Gene expression is regulated at many levels in bacteria. Figure 14.1 in your textbook displays a
summary of regulatory mechanisms used to control gene expression. The expression of bacterial
genes is controlled by the action of diffusible repressors and activators. Tetracycline is an
antibiotic used to treat respiratory infections, infections of the skin, including acne, and
infections of the genitourinary system. Over time however, many bacteria have become resistant
to tetracycline. The mechanism often utilized by resistant strains is the synthesis and use of an
efflux pump. While there are multiple types, in general, this pump consists of a membrane‐
spanning protein that extrudes the antibiotic from the cell. Since efflux pumps are energetically
expensive to make, they are only produced when tetracycline is present. A repressor protein,
TetR, has been identified and characterized in resistant strains. The efflux‐pump
is negatively controlled by TetR. TetR binds to the operator region when there is no tetracycline
available. When tetracycline is present, TetR is released from the DNA. TetR gene transcription
is inhibited by the repressor protein. We can also look at an example of positive control.
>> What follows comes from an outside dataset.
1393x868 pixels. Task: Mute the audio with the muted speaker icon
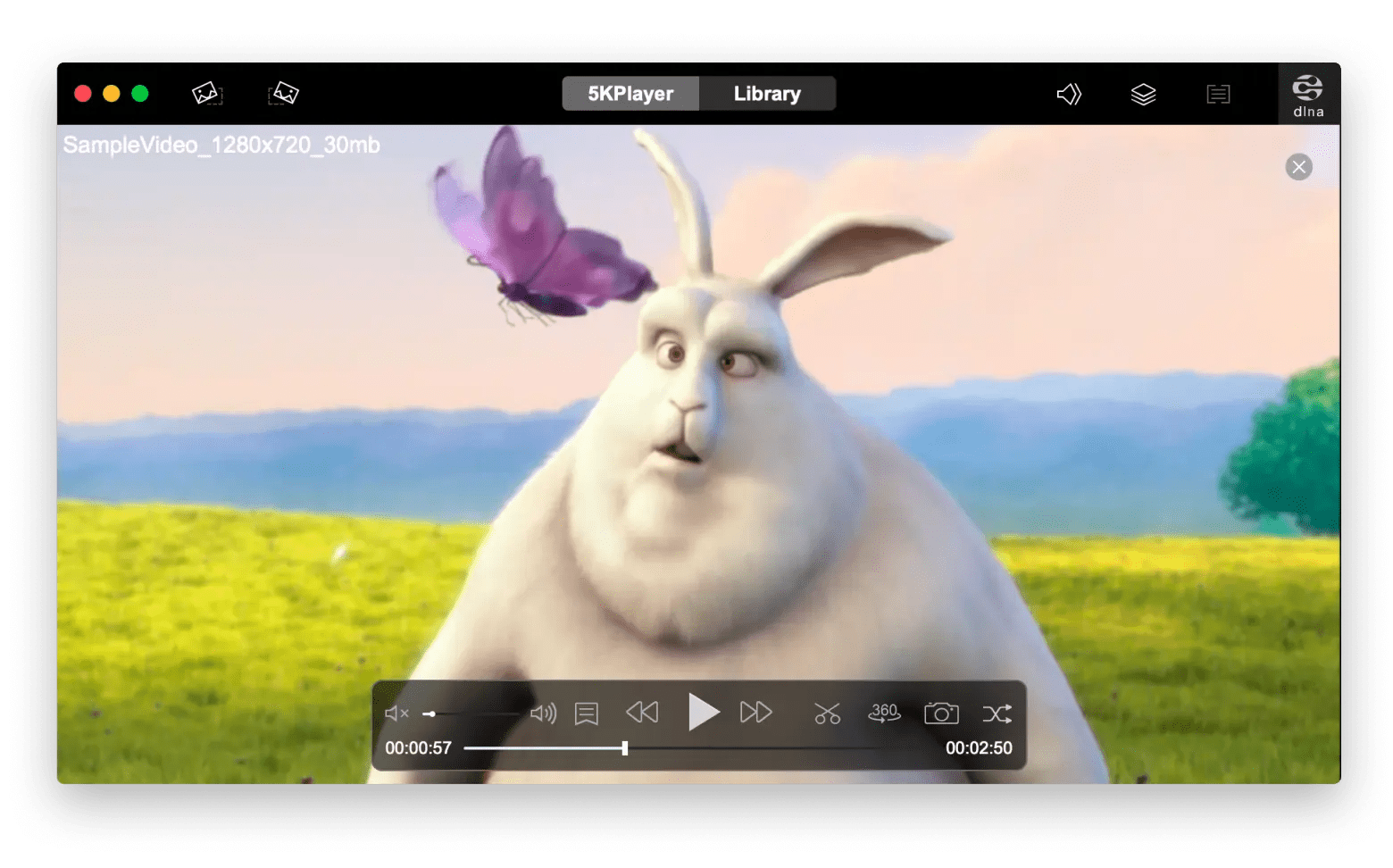coord(396,713)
Regulatory proteins can bind to activator binding sites in the presence of a key nutrient or other
chemical in the cell. The cell is “sensing” the presence of this nutrient and the activator can then
turn on genes in response. This is the case with the transcription of fimbriae genes in some
pathogens. In order to conserve resources, fimbrial genes are only transcribed when the pathogen
is in the nutrient rich environment of the host where the amino acid leucine is abundant. Under
these conditions, the pathogen develops fimbriae and attaches itself to the epithelium of the host.
For this discussion you characterize a transcriptional regulatory system like the ones just
described. However, for our purposes this should be entirely fictional. You can even invent your
own bacterial species!!
In your initial discussion board post, please include the following:
Make up an operon, the regulatory proteins, the cellular process and the molecules being
Describe your fictional operon with legitimate details about the orientation of the genes
and the promoter/operator sequences or activator binding site.
Provide details about the repressor/activator and inducer/inhibitor proteins.
Explain how the operon helps your pathogen survive and possibly thrive in its host.
Include details about conditions that trigger expression of the gene(s).